Fargo leaders OK 2018 budget as property tax hikes draw ire
FARGO — Before city leaders passed their 2018 budgets Monday night, Sept. 11, they got an earful from homeowners reeling from double digit property tax increases.
For many, their valuations went up significantly just as the state became less generous with property tax relief.
"You wanna drive me out of my house, you're doing a good job," said Greg Schnell, who noted that his tax bill will go up close to 20 percent.
Kim Gould, who recently bought her first home as a single divorced woman, said she was surprised to learn her tax bill would go up significantly. At age 55, she works two and a half jobs and couldn't see herself continuing that as she ages, she said. "I'd like to be a part of this growing economy, purchasing things and making things better. But with these type of things happening, I only see myself going backwards."
Mayor Tim Mahoney said city leaders, aware that homeowners are feeling the pinch, plan to cut the tax rate by 2 mills for a total of 51 mills in 2018. Local governments, including the city, are cutting more than 11 mills, he said.
"Our budget was fairly flat, and we dropped the mill by 2," said Deputy Mayor Dave Piepkorn. "I'm very comfortable with that."
The proposed $96.4 million general fund, the main operating fund that property taxes go into, will be 0.7 percent higher than this year's budget. The overall budget of $290.5 million, which includes utilities, debt service and pensions, will be 9.4 percent higher, most of which are expenses incurred by utilities and the airport.
City Commissioners voted 4-1 to pass the budget. Commissioner Tony Gehrig, who pushed to cut another mill by reducing cost-of-living adjustments for some staff and spending more of unallocated funds, was the lone dissenting vote after failing to gain support from other commissioners.
Tax bills are already expected to go up even without increases in valuations because of a change in the way the state offers property-tax relief. Lawmakers decided this year to eliminate the 12-percent buy down of property taxes and offer to pay for county social services instead. In Cass County, that is equivalent to a 3.5 percent buydown of property taxes, County Auditor Mike Montplaisir has said.

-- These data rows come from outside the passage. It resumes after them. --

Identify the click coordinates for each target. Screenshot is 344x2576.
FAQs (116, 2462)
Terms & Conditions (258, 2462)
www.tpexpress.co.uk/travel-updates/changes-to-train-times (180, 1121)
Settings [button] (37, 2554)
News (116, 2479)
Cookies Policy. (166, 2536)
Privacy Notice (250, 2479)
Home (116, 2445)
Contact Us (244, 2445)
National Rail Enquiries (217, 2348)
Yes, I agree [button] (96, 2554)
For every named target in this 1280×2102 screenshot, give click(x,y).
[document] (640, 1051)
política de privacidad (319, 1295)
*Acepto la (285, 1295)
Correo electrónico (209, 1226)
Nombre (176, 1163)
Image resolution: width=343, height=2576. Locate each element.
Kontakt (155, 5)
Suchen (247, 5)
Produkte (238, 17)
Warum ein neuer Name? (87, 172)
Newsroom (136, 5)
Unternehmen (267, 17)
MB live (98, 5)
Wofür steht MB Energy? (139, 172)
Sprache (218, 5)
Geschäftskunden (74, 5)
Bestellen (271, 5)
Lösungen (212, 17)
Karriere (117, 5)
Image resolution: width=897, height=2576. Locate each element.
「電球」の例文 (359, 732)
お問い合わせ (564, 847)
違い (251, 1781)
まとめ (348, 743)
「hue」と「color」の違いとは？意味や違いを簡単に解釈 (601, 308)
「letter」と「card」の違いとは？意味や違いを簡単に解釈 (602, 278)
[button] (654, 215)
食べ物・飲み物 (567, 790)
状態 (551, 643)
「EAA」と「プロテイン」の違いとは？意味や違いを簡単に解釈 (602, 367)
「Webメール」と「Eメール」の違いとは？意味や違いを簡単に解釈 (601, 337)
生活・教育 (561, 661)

Piepkorn said lawmakers failed to pass comprehensive tax reform in recent years and chose to just buy down taxes with oil revenue and there's just not much of that money any more.
Homeowner Juliette Fiechtner and others complained the city has given too many tax breaks to businesses, suggesting reducing these would lead to lower tax bills.
Gehrig agreed saying tax revenues would be 7 percent higher without tax breaks.
Mahoney said many tax breaks go to new homebuyers, disabled veterans and low-income seniors. Tax breaks for businesses encourage investments that yield much higher tax revenues than before once the incentives expire, he said.
Fargo City Assessor Ben Hushka found some homeowners' whose valuations didn't go up at all and noted that the ones living within the Fargo School District will see their tax bill go up 9 percent. The ones living in the West Fargo School District will see theirs go up 7 percent.
He told The Forum he suspected that many who complained Monday saw more than that because his department recently scrutinized their neighborhood.
With limited manpower, he said, his staff will generally calculate valuations by doing statistical analysis of the homes sold in most neighborhoods and save the door-to-door assessments for neighborhoods where that method doesn't appear to work as well.
State law requires the assessor to ensure valuations be at least 95 percent of sale prices, so every year Hushka's department has to do a comparison.
He said neighborhoods where the valuations were much lower than sale prices will require extra scrutiny, which often reveals that they've been undervalued for several years.
It so happens that they're playing catch up in a year when tax relief is less generous.